Omit all pictures. Copy exactly the lines from the line containing "Task: Click the Seek" to the end of the listing, with both ends included.
Start of DATA PROVIDED
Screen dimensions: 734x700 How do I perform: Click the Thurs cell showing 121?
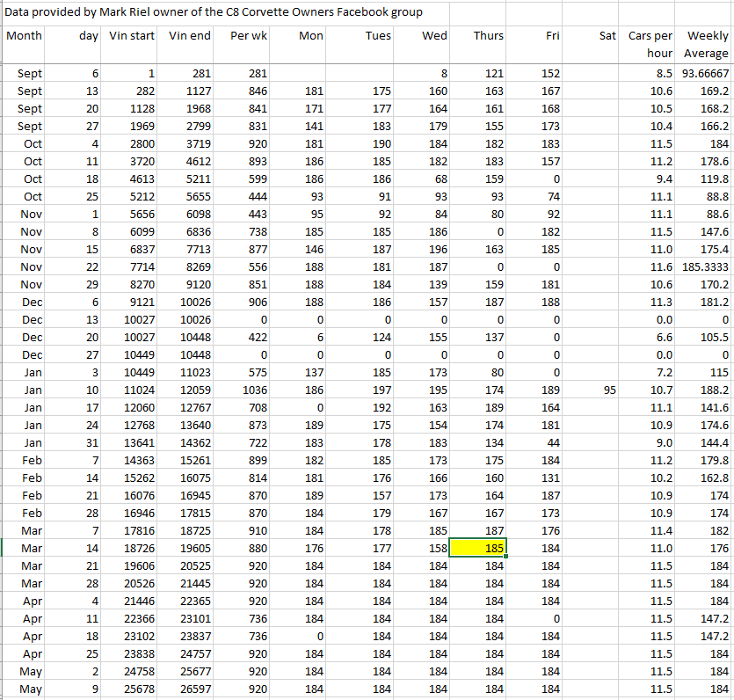click(x=477, y=73)
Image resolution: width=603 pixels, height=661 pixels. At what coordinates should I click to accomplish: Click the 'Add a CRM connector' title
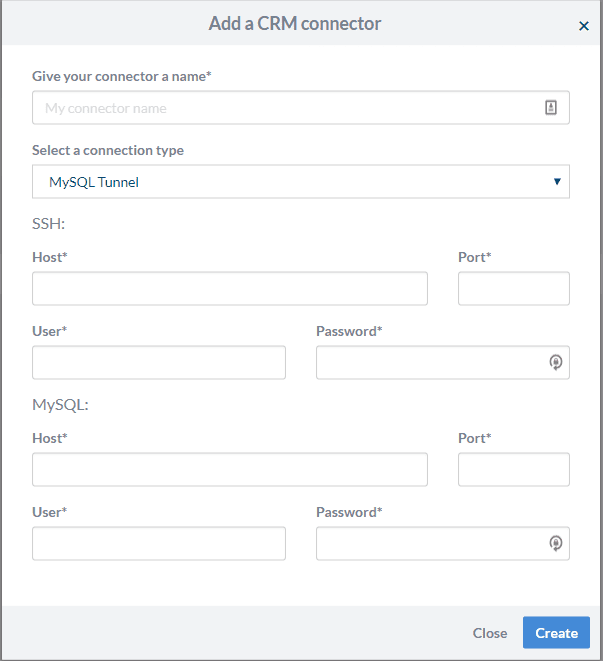[x=295, y=24]
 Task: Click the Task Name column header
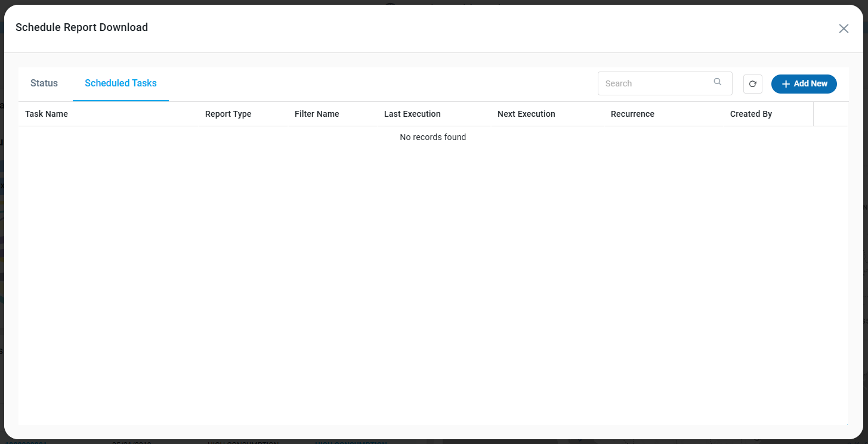tap(47, 114)
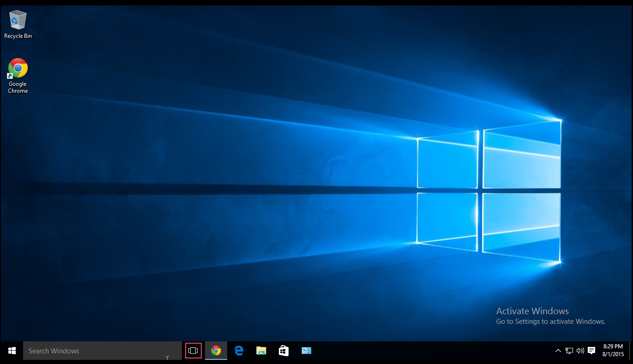Click the Show Desktop sliver button
The height and width of the screenshot is (364, 633).
[x=631, y=351]
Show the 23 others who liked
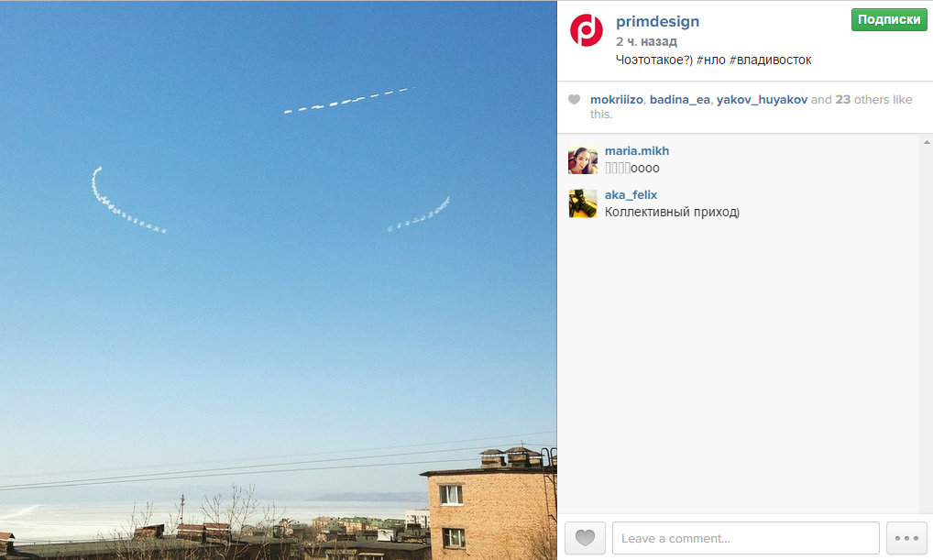This screenshot has height=560, width=933. point(863,99)
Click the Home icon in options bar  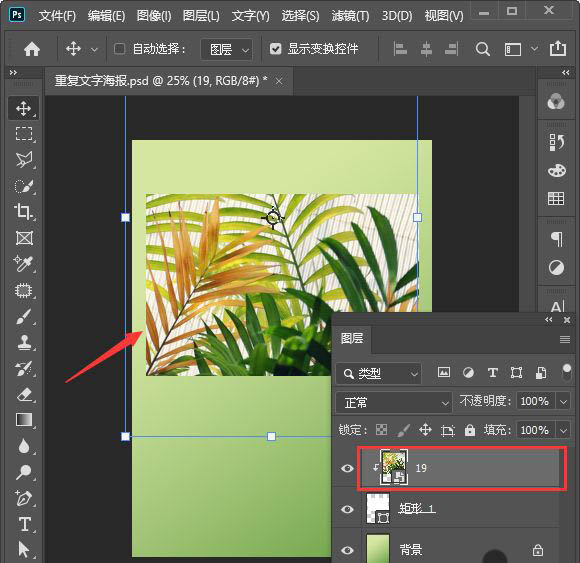coord(32,49)
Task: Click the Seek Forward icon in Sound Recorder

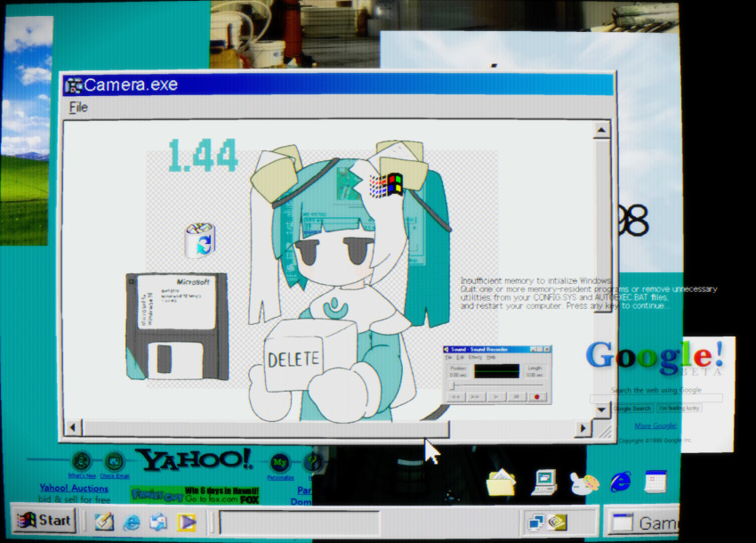Action: [475, 396]
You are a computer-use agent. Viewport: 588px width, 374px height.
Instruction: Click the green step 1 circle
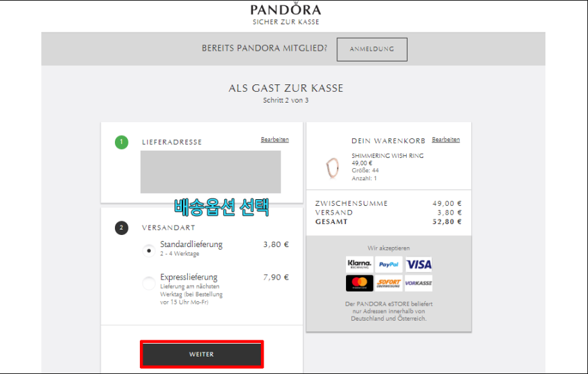point(122,142)
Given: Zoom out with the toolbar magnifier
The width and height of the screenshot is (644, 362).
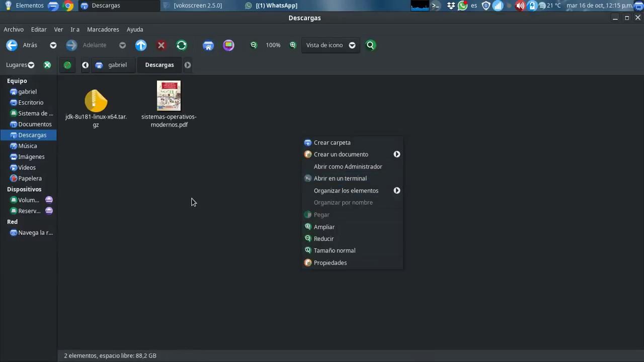Looking at the screenshot, I should click(254, 45).
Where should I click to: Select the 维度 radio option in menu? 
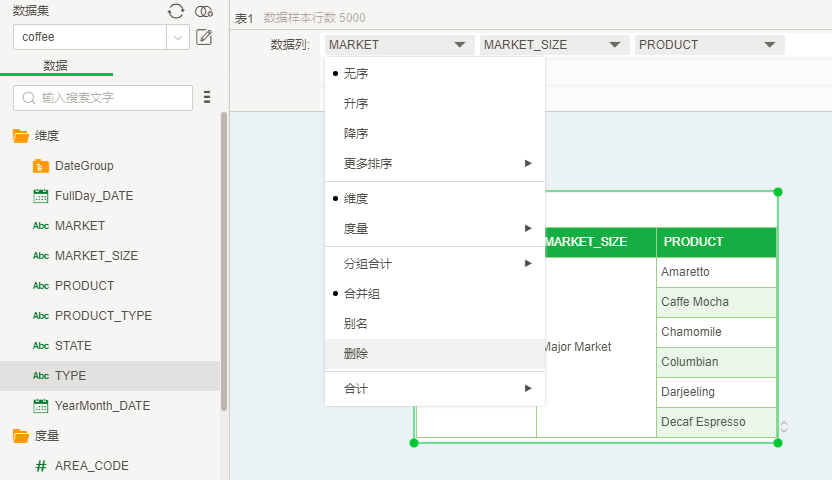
End of DATA PROVIDED
**RESULT FOR THIS TASK**
Task: Click the Seek Forward icon in Sound Recorder

Action: [475, 396]
You are a computer-use agent. Viewport: 588px width, 374px height.
Instruction: Click the green step 1 circle
point(122,142)
Given: Zoom out with the toolbar magnifier
The width and height of the screenshot is (644, 362).
Looking at the screenshot, I should click(254, 45).
Where should I click to: Select the 维度 radio option in menu? 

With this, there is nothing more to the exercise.